Eluvium Copia

[Temporary Residence; 2007]

Styles: ambient, drone, post-rock
Others: Rachel’s, Fennesz, Brian Eno, Sigur Rós, Keith Fullerton Whitman, Tim Hecker

A contemporary deity of the ambient scene, Eluvium is showing considerable growth in a genre that's most prized for its stasis. While it seemed in his formative releases Matthew Cooper (the wizard behind the Eluvium curtain) was feeding from a muse very similar to that of Fennesz, one might say Copia marks a definitive moment in his gravitation away from the digital and toward the organic. Better touchstones for this release (and really his two prior) might be Rachel's or Sigur Rós.
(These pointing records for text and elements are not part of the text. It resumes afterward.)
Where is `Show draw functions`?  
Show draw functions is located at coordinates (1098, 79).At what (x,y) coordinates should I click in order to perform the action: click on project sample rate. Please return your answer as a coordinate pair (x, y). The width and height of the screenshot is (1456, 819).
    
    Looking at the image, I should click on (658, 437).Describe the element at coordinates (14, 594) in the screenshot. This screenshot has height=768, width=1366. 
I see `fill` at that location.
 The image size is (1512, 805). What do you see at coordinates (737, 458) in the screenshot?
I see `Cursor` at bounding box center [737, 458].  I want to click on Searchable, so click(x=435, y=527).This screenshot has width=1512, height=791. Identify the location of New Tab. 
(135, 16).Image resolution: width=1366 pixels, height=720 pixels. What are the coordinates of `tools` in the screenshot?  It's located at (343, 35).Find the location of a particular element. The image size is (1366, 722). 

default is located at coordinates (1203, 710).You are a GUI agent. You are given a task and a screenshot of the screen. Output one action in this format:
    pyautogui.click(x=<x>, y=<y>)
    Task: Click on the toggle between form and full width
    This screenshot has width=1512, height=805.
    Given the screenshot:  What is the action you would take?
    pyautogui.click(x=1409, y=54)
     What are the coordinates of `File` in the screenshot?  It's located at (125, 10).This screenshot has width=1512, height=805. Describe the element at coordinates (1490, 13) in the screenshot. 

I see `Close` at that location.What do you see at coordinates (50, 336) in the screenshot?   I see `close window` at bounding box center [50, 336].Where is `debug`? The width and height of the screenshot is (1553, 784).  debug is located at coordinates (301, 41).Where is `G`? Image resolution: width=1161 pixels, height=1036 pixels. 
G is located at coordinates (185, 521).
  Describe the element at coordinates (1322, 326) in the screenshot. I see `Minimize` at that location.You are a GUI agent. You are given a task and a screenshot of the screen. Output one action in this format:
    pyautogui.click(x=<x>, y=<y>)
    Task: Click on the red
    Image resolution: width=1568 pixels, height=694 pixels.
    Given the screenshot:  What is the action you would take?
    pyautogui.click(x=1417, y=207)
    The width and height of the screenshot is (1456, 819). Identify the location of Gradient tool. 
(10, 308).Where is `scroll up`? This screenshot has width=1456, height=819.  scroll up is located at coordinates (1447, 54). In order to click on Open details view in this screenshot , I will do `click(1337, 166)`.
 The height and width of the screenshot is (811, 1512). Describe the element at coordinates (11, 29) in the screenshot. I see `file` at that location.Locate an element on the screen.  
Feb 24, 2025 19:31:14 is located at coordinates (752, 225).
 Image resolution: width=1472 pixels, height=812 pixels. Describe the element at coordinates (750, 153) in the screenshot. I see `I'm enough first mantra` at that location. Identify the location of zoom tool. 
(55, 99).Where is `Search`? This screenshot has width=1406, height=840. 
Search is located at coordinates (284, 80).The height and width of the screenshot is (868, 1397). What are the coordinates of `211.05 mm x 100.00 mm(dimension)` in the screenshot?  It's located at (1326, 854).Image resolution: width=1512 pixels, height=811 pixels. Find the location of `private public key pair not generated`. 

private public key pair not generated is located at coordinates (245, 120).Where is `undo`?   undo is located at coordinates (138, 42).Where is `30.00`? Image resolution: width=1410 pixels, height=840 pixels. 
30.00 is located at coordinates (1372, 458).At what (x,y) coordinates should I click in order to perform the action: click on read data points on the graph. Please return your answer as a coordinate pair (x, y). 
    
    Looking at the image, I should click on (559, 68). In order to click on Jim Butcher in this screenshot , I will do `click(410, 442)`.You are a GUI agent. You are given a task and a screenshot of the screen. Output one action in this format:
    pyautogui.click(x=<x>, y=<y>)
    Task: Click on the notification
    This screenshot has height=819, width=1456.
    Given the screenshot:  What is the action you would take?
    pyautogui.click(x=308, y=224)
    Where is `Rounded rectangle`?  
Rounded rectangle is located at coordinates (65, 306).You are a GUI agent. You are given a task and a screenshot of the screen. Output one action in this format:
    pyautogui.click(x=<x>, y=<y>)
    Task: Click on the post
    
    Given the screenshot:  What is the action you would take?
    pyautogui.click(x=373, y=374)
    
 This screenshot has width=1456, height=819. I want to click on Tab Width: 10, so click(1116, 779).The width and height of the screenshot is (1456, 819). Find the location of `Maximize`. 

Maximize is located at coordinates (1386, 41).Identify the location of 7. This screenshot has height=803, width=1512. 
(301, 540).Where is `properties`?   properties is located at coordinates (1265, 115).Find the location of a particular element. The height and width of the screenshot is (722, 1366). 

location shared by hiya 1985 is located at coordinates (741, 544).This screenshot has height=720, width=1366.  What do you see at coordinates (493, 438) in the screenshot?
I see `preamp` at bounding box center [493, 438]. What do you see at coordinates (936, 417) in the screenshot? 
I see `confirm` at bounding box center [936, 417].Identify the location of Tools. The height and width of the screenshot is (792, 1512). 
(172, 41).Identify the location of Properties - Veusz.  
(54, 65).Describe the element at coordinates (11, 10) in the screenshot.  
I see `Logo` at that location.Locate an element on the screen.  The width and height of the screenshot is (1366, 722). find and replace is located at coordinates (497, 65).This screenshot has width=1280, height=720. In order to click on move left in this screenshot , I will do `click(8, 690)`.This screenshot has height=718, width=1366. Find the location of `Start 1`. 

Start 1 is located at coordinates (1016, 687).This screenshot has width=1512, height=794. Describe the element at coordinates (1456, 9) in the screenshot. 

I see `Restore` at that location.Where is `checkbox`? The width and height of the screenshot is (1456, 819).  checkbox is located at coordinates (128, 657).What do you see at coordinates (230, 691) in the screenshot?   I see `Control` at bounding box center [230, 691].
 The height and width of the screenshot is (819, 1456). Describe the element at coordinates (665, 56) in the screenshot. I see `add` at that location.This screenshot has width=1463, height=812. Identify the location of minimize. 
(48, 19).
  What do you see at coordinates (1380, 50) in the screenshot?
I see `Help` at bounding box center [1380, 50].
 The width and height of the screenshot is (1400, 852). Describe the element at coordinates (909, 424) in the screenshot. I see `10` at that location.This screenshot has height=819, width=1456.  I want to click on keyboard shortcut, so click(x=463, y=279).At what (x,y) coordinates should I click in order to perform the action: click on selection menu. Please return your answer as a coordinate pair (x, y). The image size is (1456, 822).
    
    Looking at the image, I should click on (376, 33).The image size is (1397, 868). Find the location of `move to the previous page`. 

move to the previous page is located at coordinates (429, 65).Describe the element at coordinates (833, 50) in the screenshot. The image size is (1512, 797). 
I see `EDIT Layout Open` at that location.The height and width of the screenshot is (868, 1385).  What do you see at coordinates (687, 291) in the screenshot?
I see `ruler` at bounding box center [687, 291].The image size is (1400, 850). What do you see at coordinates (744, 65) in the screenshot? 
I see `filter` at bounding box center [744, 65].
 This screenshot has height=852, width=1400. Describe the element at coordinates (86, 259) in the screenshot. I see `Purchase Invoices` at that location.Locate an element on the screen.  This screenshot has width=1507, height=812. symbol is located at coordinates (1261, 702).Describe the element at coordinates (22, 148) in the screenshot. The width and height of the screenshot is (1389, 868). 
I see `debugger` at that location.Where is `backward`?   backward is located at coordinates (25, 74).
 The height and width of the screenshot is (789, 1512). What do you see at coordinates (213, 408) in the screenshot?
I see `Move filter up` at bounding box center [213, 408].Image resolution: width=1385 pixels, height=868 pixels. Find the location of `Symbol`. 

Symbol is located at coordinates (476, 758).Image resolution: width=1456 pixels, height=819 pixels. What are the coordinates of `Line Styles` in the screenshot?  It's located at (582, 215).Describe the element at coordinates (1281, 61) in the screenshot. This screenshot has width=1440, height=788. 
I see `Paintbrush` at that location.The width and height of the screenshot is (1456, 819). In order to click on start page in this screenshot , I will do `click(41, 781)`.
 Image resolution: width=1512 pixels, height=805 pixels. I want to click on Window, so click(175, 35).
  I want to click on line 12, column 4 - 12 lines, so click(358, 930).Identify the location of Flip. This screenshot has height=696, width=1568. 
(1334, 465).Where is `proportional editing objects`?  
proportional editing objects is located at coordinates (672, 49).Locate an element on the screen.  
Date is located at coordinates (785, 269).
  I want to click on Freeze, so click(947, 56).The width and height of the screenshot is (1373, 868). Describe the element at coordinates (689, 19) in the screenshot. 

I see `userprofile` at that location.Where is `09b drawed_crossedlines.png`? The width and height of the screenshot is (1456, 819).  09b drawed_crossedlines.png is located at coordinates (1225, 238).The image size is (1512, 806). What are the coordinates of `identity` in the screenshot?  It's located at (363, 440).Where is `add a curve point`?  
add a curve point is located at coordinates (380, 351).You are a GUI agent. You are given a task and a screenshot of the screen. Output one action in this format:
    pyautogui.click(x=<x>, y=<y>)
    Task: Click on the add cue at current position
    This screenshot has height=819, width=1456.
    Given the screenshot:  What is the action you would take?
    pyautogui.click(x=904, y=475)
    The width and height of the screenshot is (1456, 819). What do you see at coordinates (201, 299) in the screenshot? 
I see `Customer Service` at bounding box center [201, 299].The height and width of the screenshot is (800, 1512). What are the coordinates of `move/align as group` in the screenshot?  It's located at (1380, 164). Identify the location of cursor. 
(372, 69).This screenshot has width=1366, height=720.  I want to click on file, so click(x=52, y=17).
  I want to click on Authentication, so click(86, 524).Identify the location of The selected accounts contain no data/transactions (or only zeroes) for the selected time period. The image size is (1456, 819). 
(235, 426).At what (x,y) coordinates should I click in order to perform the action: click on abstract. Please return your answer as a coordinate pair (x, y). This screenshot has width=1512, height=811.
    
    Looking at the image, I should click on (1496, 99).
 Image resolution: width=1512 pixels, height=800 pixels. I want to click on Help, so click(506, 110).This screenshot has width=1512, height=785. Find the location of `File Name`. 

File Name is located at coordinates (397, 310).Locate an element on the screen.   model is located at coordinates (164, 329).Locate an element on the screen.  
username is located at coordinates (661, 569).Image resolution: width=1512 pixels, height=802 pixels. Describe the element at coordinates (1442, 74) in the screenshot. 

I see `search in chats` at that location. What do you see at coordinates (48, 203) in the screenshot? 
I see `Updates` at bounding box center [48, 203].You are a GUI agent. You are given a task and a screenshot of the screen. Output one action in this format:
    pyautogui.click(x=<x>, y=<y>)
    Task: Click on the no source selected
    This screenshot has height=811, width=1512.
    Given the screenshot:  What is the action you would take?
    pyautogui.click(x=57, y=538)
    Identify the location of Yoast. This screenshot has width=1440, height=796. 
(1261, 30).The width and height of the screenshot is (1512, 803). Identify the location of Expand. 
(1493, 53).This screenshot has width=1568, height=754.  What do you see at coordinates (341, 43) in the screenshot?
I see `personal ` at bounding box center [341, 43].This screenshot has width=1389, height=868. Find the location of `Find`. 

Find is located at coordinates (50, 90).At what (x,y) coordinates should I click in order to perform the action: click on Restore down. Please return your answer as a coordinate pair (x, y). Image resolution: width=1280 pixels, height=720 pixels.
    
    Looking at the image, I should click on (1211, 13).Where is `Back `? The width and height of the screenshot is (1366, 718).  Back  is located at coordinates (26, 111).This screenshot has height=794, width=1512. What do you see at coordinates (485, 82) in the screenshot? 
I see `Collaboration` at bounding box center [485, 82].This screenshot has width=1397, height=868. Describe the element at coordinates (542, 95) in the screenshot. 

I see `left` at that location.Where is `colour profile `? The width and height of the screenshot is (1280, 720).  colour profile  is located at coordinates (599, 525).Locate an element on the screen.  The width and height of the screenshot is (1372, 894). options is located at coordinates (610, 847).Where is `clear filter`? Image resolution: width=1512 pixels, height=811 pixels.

But in no way is he creating work derivative of other sounds. There's still a commitment to uncluttered, clean compositions, where melody lines repeat and evolve slowly and methodically. The scope of Copia is intentionally epic it seems, with its two best pieces clocking in around 10 minutes. The first of these is the second track, "Indoor Swimming at the Space Station," as dreamily evocative a title as I've ever encountered. Over a foundation of simple synth strings builds an echoing, shimmering piano line, eventually met with some woodwind accents. Over time, the strings rise to subsume the piano and woodwinds, and the result is something appropriately and celestially cathartic.

"Repose in Blue," the other large-scale track, closes the album with a melancholy mix of synth strings and tentative brass. Toward the mid-section, muted explosions resound in the background, and one might even think this is a deliberate meditation on the current state of the world. Though blue is the appropriate color to describe it, despair isn't the emotion. Rather, better mood indicators might be restraint and resolve. While spare in its construction, Copia offers a bounty of emotion for those who give it the chance.